Exercise. In the material below, find the line with "1456x819 pixels. At" and the line with "Task: Click the CMake project template icon", then output both and every line between them exactly, omitting pictures.

Data.
·····
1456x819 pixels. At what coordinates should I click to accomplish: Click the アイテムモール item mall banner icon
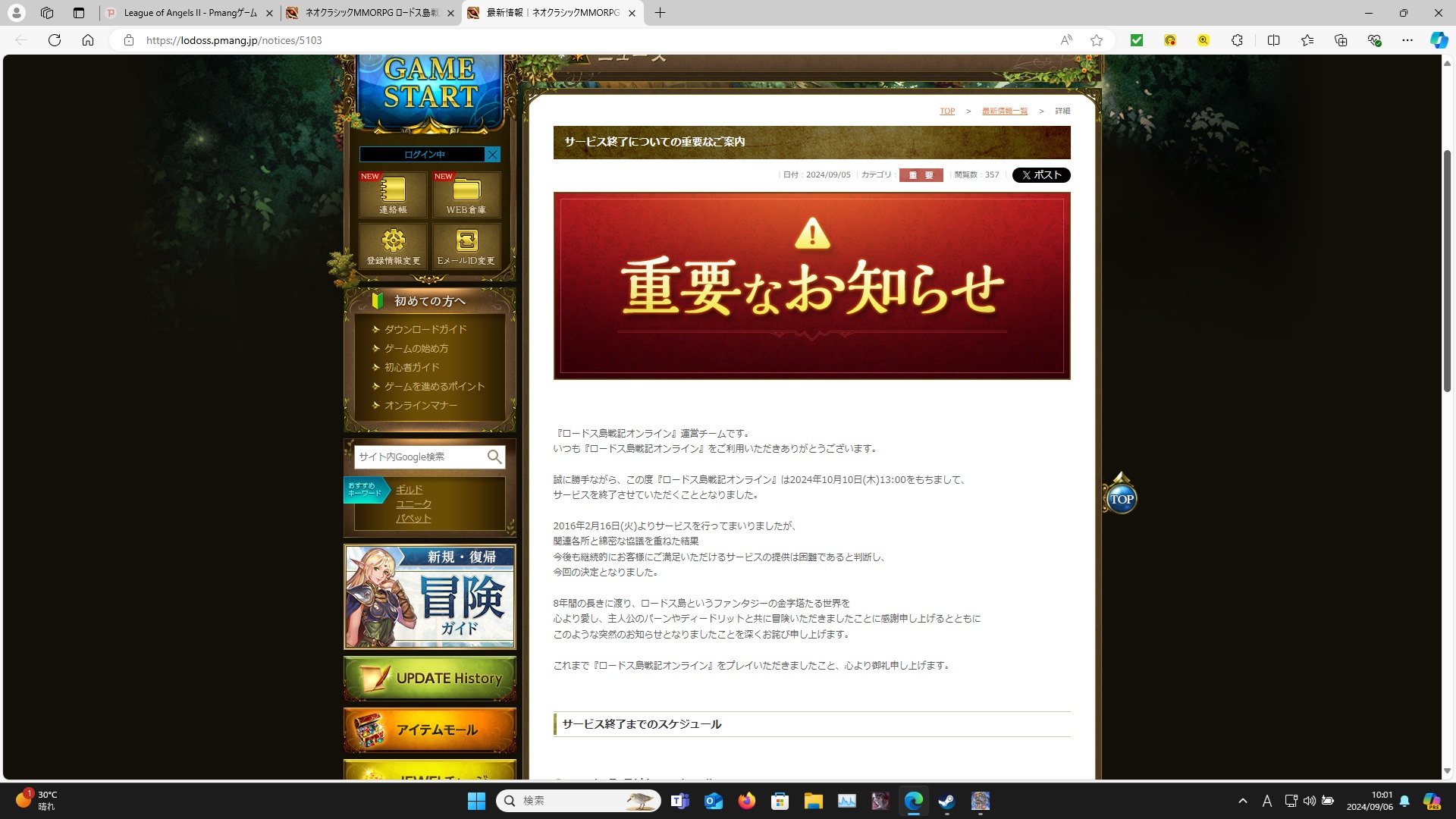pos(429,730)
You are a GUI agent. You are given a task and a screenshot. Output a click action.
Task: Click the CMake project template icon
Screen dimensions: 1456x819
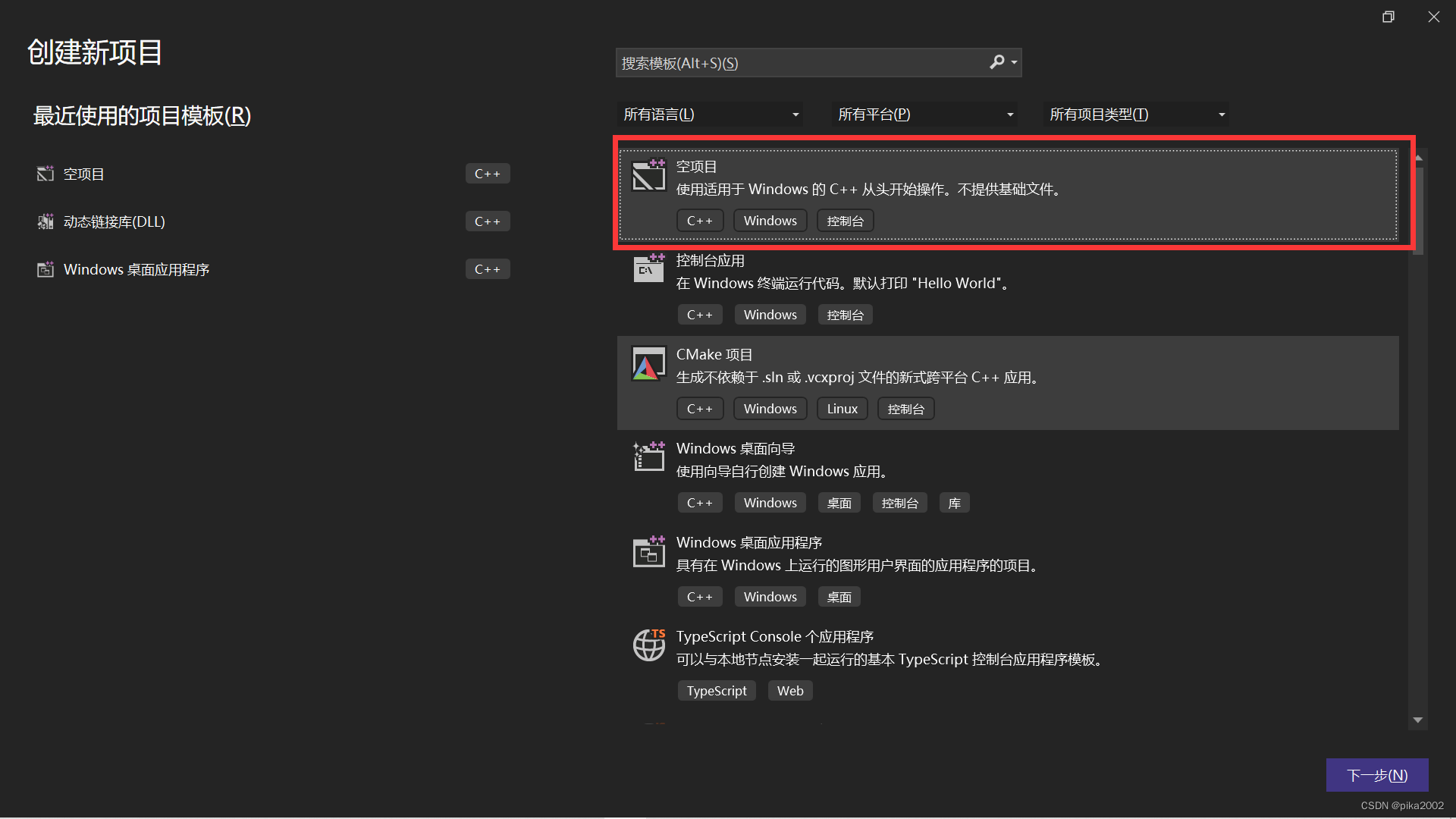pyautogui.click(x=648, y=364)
·····
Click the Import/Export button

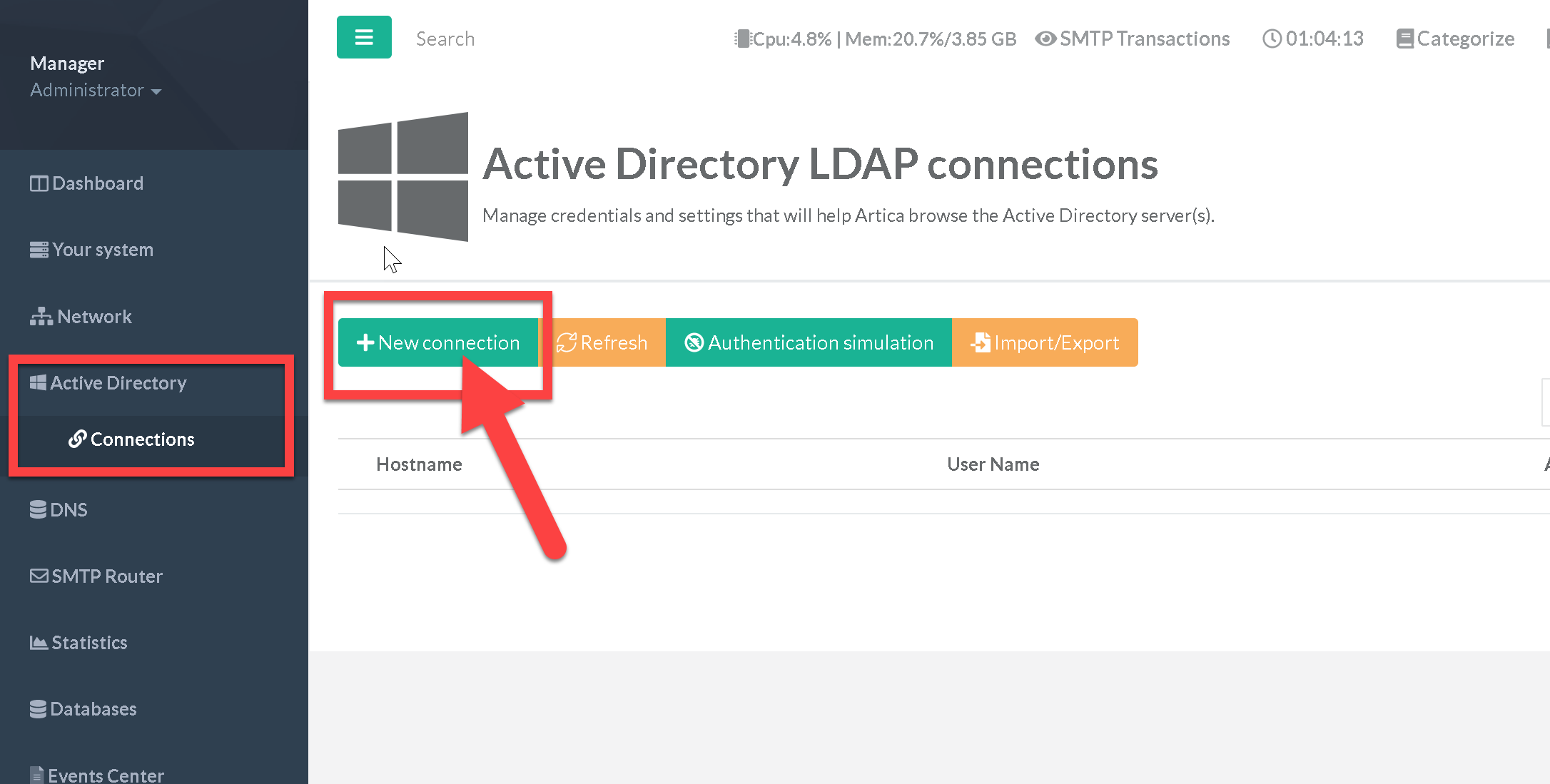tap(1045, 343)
·····
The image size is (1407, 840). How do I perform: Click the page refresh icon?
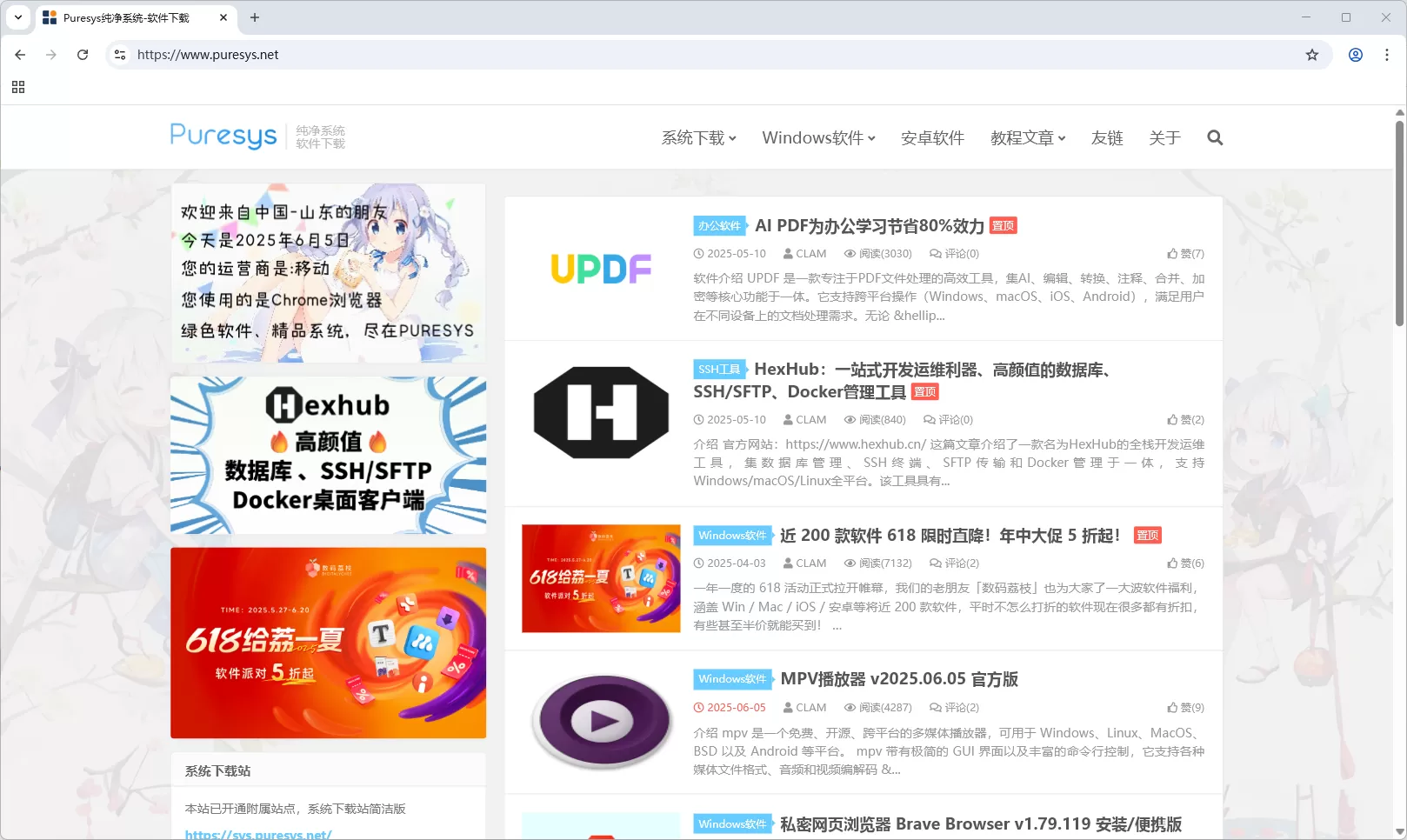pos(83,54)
·····
Solution.
1456x819 pixels. At what coordinates should I click to accomplish: Click the アイテムモール item mall banner icon
pos(429,730)
You are a GUI agent. You are given a task and a screenshot. Output a click action.
Task: Click the CMake project template icon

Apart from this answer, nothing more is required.